### Extracted text:
Chabad was there for him as a child, now he’s single-handedly erecting their menorahs.

When Rabbis Aryeh Sufrin and Moshe Muller of Chabad of North East London and Essex first started erecting a giant electric menorah on the Gants Hill Roundabout in Ilford thirty-five years ago, it required weeks of preparation, hours to erect, an expensive crane, numerous volunteers and a street closure. But it was important to them that passersby see the menorah, are reminded of the holiday and connect with their Jewish identity.

Thanks to local resident Alan Grant, 60, the project has been tremendously simplified and expanded. Grant himself built and takes responsibility for putting up the menorah come Chanukah. All free of charge. He does it, he says, because Chabad helped his family in his childhood.

He got started around eight years ago after Muller put out a call for volunteers to help with the project, as he did every year. But this time, Grant, a full-time metalworker whose work is used in Buckingham Palace among other notable locations, got the notice and volunteered to help out.

Grant assisted the rabbis and assorted non-professional volunteers try to assemble the menorah with all the labor involved. “It was a disaster,” he recalls. “I thought, there has got to be a better way to do this.” 

So he went home and designed a beautiful, modern metal menorah, simplifying the electrictricity and making it easy to assemble. It needed only two people and a couple of hours.

It didn’t end there. By now, he has built seven menorahs—all designed differently and built free of charge—to proudly illuminate Northeast London. Rabbi Sufrin and his wife Devorah, joined by emissaries Rabbi Odom and Hennie Brandman who help coordinate the menorahs, will be going to each location over the eight nights and organizing a Chanukah event and menorah lighting ceremony. Grant himself ensured that each one is properly set up, lightbulbs intact and will eventually dismantle them, clean each one and put them safely into storage for next year. 

Each menorah was designed differently, some by Grant himself. The latest menorah is in Epping, Essex where emissaries Rabbi Yossi and Rivka Posen recently opened a Chabad branch and will be lighting it for the first time this year. Grant says the most emotional menorah for him is the one in Fullwell Cross which was designed by Rabbi Muller himself. The rabbi never got to see the finished product, tragically passing at age forty-three, in 2016. The following Chanukah, the menorah was dedicated in his memory. “I make sure his children are involved with putting it up,” says Grant.

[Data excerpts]
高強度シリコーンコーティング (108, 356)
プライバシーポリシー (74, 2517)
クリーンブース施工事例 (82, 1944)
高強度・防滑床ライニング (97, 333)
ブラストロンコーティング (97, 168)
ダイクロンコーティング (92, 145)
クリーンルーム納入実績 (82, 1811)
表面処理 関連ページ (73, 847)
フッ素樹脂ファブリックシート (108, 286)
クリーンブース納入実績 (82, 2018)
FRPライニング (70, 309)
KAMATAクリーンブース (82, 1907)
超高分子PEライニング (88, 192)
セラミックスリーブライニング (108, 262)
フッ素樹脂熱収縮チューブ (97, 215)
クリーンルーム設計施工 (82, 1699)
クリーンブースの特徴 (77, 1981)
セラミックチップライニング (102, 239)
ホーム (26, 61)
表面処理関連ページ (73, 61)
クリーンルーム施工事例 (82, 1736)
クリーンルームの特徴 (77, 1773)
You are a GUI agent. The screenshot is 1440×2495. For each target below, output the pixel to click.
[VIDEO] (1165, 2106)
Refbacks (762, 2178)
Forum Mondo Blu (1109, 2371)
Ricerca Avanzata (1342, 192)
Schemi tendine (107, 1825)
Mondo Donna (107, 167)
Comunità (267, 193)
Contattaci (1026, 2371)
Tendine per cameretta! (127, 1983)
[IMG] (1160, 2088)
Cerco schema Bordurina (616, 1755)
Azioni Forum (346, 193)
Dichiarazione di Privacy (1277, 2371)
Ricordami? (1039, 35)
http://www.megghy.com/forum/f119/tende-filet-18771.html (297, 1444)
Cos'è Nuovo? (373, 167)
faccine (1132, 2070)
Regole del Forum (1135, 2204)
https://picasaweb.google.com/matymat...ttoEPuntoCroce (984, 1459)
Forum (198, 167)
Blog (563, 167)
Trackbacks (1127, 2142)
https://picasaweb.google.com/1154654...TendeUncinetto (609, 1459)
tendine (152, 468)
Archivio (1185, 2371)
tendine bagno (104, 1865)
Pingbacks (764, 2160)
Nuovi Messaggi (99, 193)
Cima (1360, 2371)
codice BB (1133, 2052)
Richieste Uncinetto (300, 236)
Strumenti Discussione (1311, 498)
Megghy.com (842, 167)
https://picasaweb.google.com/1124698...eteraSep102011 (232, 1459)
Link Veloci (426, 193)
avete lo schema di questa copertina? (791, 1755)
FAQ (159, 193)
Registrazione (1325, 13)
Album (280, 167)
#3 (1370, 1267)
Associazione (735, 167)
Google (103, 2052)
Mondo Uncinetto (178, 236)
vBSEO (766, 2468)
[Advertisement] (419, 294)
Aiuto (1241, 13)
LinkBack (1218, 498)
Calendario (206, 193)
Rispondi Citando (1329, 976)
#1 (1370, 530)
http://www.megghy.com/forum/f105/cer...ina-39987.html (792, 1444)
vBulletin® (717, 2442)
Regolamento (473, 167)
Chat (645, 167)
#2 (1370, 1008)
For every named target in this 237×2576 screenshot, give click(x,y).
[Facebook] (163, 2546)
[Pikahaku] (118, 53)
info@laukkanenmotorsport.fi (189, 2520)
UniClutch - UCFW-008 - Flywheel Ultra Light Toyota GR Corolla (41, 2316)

### Check your understanding:
A. According to the menorah article, at what age did Rabbi Muller die?
B. Decide whether each statement agrees with the menorah article: (i) Grant is paid for building the menorahs. (ii) The Fullwell Cross menorah was designed by Rabbi Muller. (iii) Grant's new menorah design still required a large crew to put up.
C. Write the next part of the menorah article, picking up after its final sentence.

### Answer set:
A. Forty-three.

B.
(i) No: "All free of charge."
(ii) Yes: "the one in Fullwell Cross which was designed by Rabbi Muller himself."
(iii) No: "It needed only two people and a couple of hours."

C.
The project is complex. “I do it in the free time I don’t have,” he says. “Out of a gratitude to Chabad.”

When Grant was a child in the sixties, living in Stamford Hill, in a non-observant home just two streets away from the Lubavitch Foundation of the United Kingdom, his father was involved in a serious car accident that left him hospitalized for months. Not wanting to be the object of pity or speculation, his mother kept the incident quiet from her neighbors and community. Life was getting difficult and with the loss of income, the family’s finances were quickly being drained.

One day, Rabbi Aryeh Sufrin’s late father, Rabbi Aron Dov Sufrin, received a call from the Lubavitcher Rebbe in faraway Brooklyn inquiring about the Grant family. “Their daughter is enrolled in your Sunday Hebrew School,” the Rebbe said. The elder Sufrin, headmaster of said school, immediately contacted Grant’s mother and was informed of the family’s precarious situation. Under the Rebbe’s instructions, Sufrin undertook to support the family and ensure they had food to eat and the basics to live until their father was back on his feet, even enrolling the children tuition-free in his day school and eventually hiring the elder Grant when he was released from the hospital. The Rebbe developed an unusually close relationship with the Grant family and today, Alan’s sister Leah Arkush is herself a Chabad emissary in Birmingham, England.

In appreciation of the Rebbe and his shluchim, the Sufrin family, Alan Grant is “honored to repay them by undertaking the menorah project.”

After the laborious process of constructing and placing the menorahs, “I feel a sense of pride and achievement seeing them shining over the city. I love watching people point to them, connecting with their identity.”